* THE TASK *
Format the data as a JSON list of strings with one string per line, from the first line of the data through the line containing "Action: pos(197,157)". Skip blank lines and omit the pictures.

* SOURCE RECORDS *
----------------

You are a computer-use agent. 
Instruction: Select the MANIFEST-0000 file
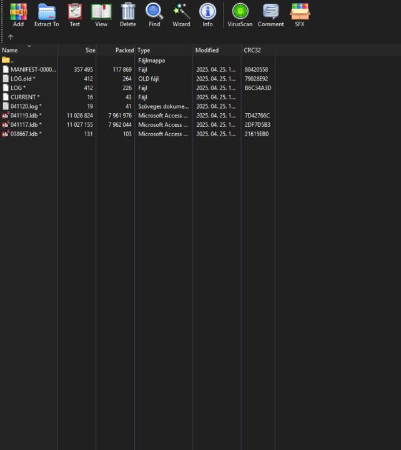click(32, 69)
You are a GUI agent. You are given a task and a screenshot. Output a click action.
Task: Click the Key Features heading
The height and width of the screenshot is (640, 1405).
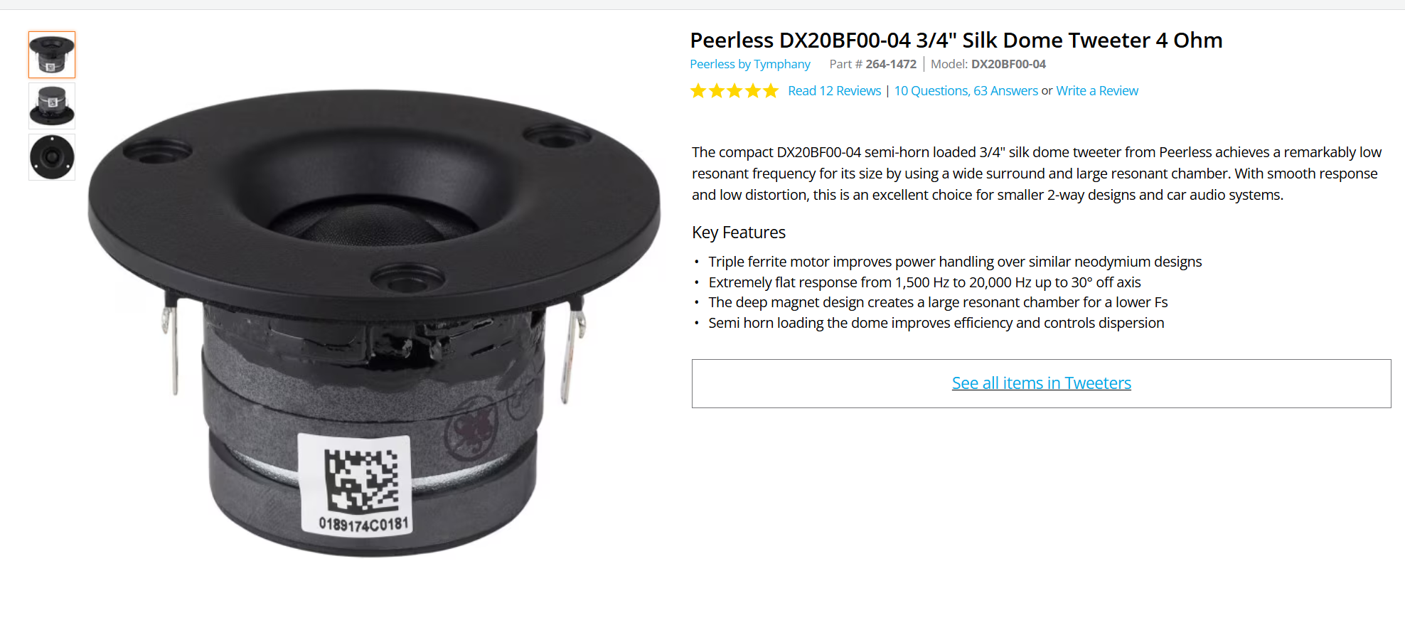(x=739, y=233)
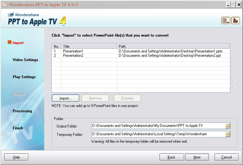Image resolution: width=243 pixels, height=165 pixels.
Task: Click the Next button
Action: pos(197,157)
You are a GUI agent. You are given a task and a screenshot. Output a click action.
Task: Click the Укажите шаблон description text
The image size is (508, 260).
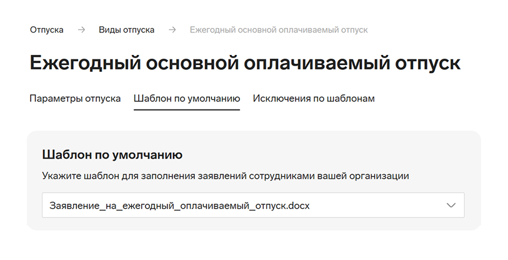(x=226, y=176)
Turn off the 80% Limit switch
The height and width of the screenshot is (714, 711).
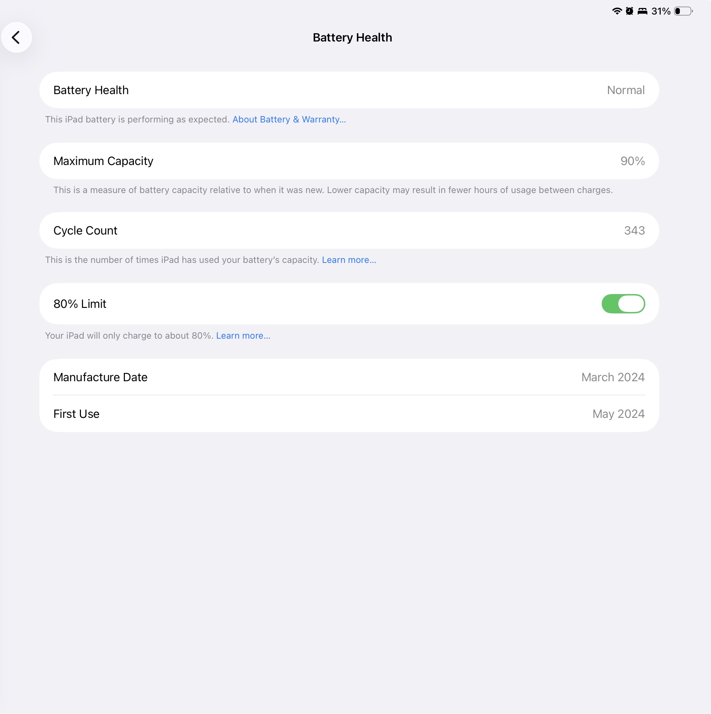click(623, 304)
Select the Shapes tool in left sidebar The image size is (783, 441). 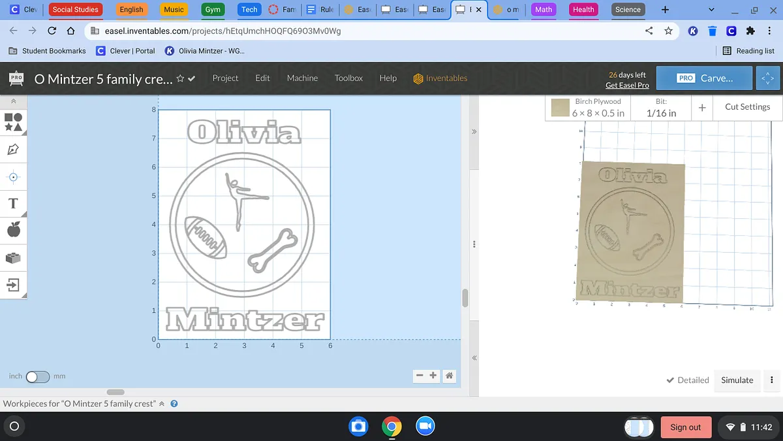[13, 122]
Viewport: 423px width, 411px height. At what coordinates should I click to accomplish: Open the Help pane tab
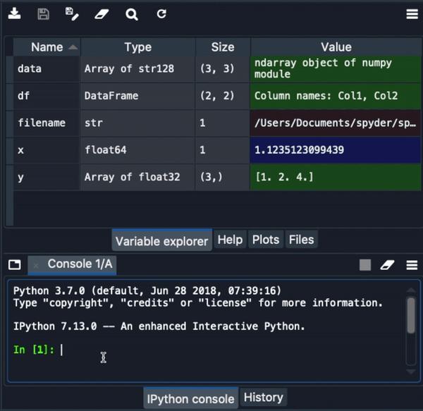point(230,240)

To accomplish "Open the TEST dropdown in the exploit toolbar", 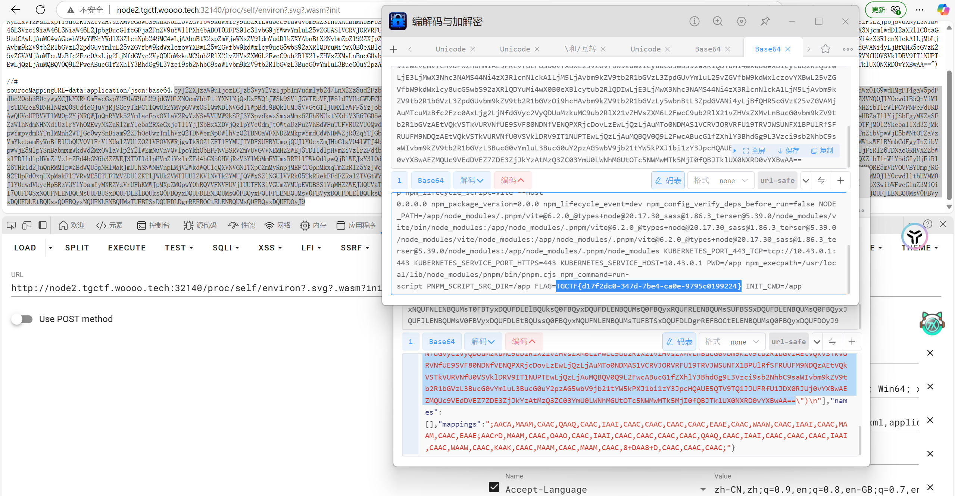I will tap(179, 247).
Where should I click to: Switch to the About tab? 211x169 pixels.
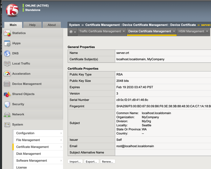[x=51, y=25]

----------------

* COMPLETED TASK *
[
  "You are a computer-use agent. ",
  "Instruction: Select the MANIFEST-0000 file",
  "click(32, 69)",
  "You are a GUI agent. You are given a task and a screenshot. Output a click action.",
  "Task: Click the Key Features heading",
  "The height and width of the screenshot is (640, 1405).",
  "(x=739, y=233)",
  "Image resolution: width=243 pixels, height=165 pixels.",
  "Task: Click the Next button",
  "Action: pos(197,157)"
]